* Action item
Nothing in the records may be changed; retype them in full.
::: Records shown
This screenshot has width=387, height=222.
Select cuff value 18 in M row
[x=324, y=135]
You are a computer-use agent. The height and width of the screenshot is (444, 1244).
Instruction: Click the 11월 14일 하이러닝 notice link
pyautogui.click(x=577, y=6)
::::::
* Answer area
This screenshot has width=387, height=222.
Select cuff value 18 in M row
[x=324, y=135]
You are a computer-use agent. The height and width of the screenshot is (444, 1244).
Instruction: Click the 11월 14일 하이러닝 notice link
pyautogui.click(x=577, y=6)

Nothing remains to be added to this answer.